The standard cutoff of 30 was developed largely from data on European populations. For people of Asian descent, health risks like type 2 diabetes begin climbing at significantly lower BMI values, which is why several countries and medical organizations use different thresholds.

A joint recommendation from the World Health Organization’s Western Pacific office, the International Association for the Study of Obesity, and the International Obesity Task Force set the obesity threshold for Asian populations at 25, not 30. China uses 28 as its obesity cutoff, finding that this number identifies risk factors with roughly 90 percent specificity. Japan defines obesity starting at 25. India and other South Asian countries use 23 as the overweight threshold, the same point at which the American Diabetes Association recommends diabetes screening for Asian Americans.

These aren’t minor adjustments. A South Asian man with a BMI of 26 could be classified as normal weight under standard categories while already carrying enough body fat to raise his metabolic risk substantially. If you’re of Asian descent, the lower cutoffs are more relevant to your health than the standard chart.

BMI Works Differently for Children

For children and teens aged 2 through 19, BMI isn’t compared to fixed cutoffs. Instead, a child’s BMI is plotted against growth charts for their age and sex, producing a percentile ranking. The CDC defines overweight in children as a BMI at or above the 85th percentile but below the 95th, and obesity as the 95th percentile or above. A 10-year-old boy at the 96th percentile doesn’t necessarily have a BMI of 30. He simply has a higher BMI than 96 percent of boys his age on the reference chart.

Why BMI Alone Can Be Misleading

BMI measures weight relative to height. It does not distinguish between muscle and fat, and it says nothing about where your body stores fat. A muscular athlete with very little body fat can land in the overweight or even obese range on a BMI chart, while an older adult with low muscle mass and a high percentage of body fat might register a “normal” BMI. Both readings are technically wrong about the person’s actual health risk.

The American Diabetes Association’s 2025 Standards of Care make this explicit: BMI is “at most an imperfect measure of adipose tissue mass” and “does not measure adipose tissue distribution or function.” Their current recommendation is that a diagnosis of obesity should be based on an overall assessment that includes how much fat you carry, where it’s distributed, and whether it’s already causing metabolic, physical, or psychological consequences. BMI is a starting point, not a verdict.

Measurements That Fill the Gaps

Waist circumference is one of the most practical supplements to BMI because belly fat, the kind packed around your internal organs, is more closely linked to heart disease and diabetes than fat stored in your hips or thighs. The National Heart, Lung, and Blood Institute considers a waist larger than 35 inches in women or 40 inches in men a marker of higher risk for heart disease and type 2 diabetes.

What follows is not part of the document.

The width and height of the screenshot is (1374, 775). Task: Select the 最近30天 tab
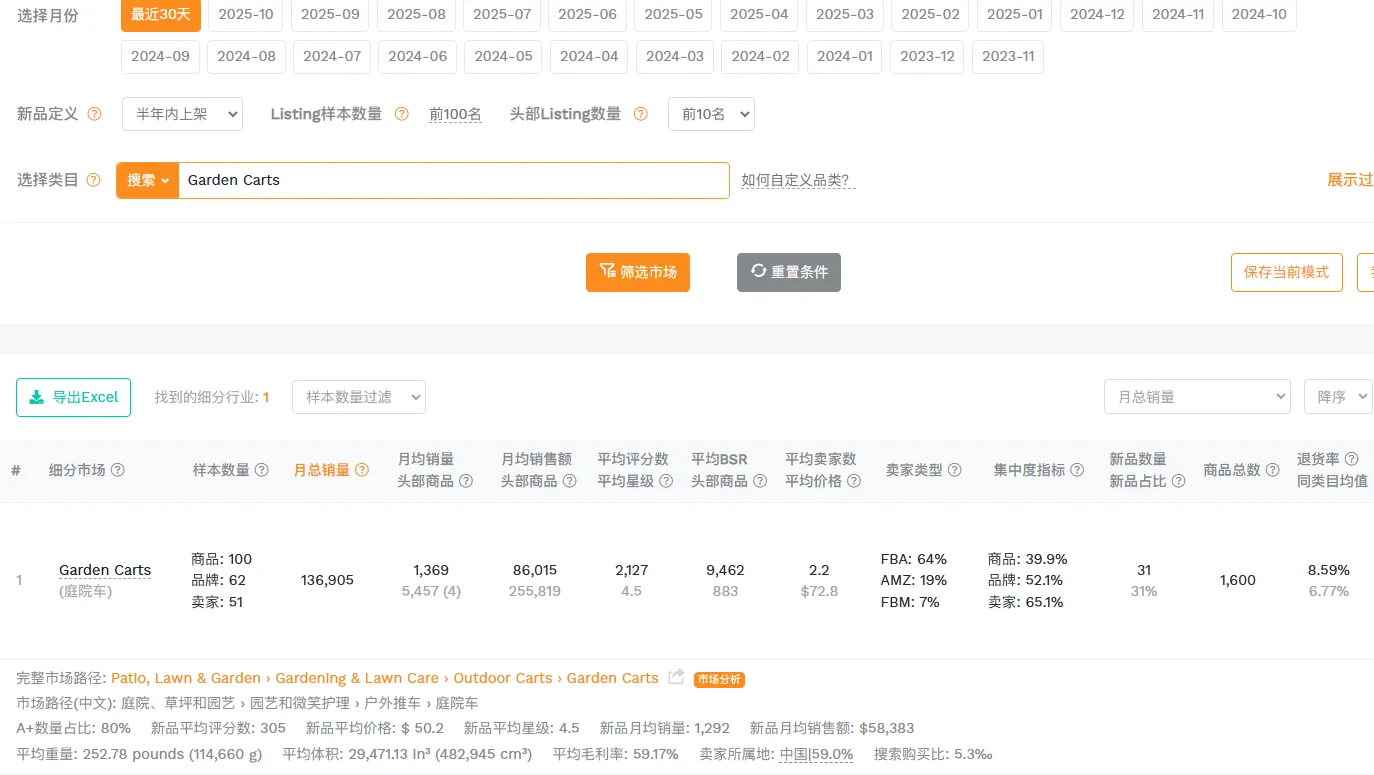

Research published by the American Heart Association found that waist size actually predicts heart attacks better than BMI, particularly in women.

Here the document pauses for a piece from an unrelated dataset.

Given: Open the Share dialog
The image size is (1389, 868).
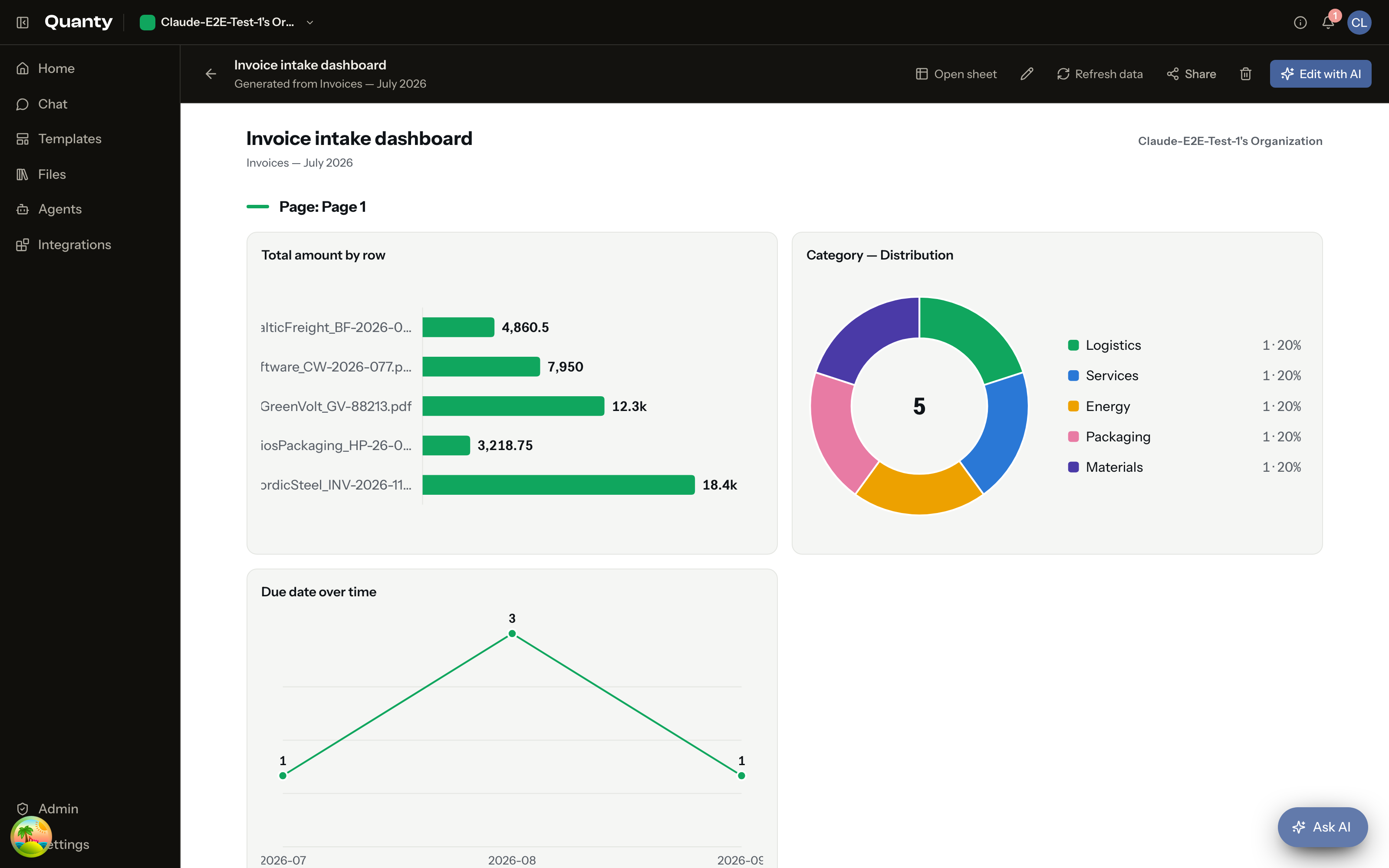Looking at the screenshot, I should [x=1191, y=74].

Other useful measures include waist-to-hip ratio, waist-to-height ratio, and body composition testing that estimates your actual percentage of fat versus muscle. Your doctor may also look at blood pressure, blood sugar, cholesterol, and other metabolic markers. Two people with identical BMIs can have very different risk profiles depending on these factors. If your BMI is in the overweight or Class I range but your waist circumference, blood work, and blood pressure are all normal, your actual risk may be lower than the number suggests. The reverse is also true: a BMI in the “normal” range doesn’t guarantee metabolic health, especially if you carry excess fat around your midsection.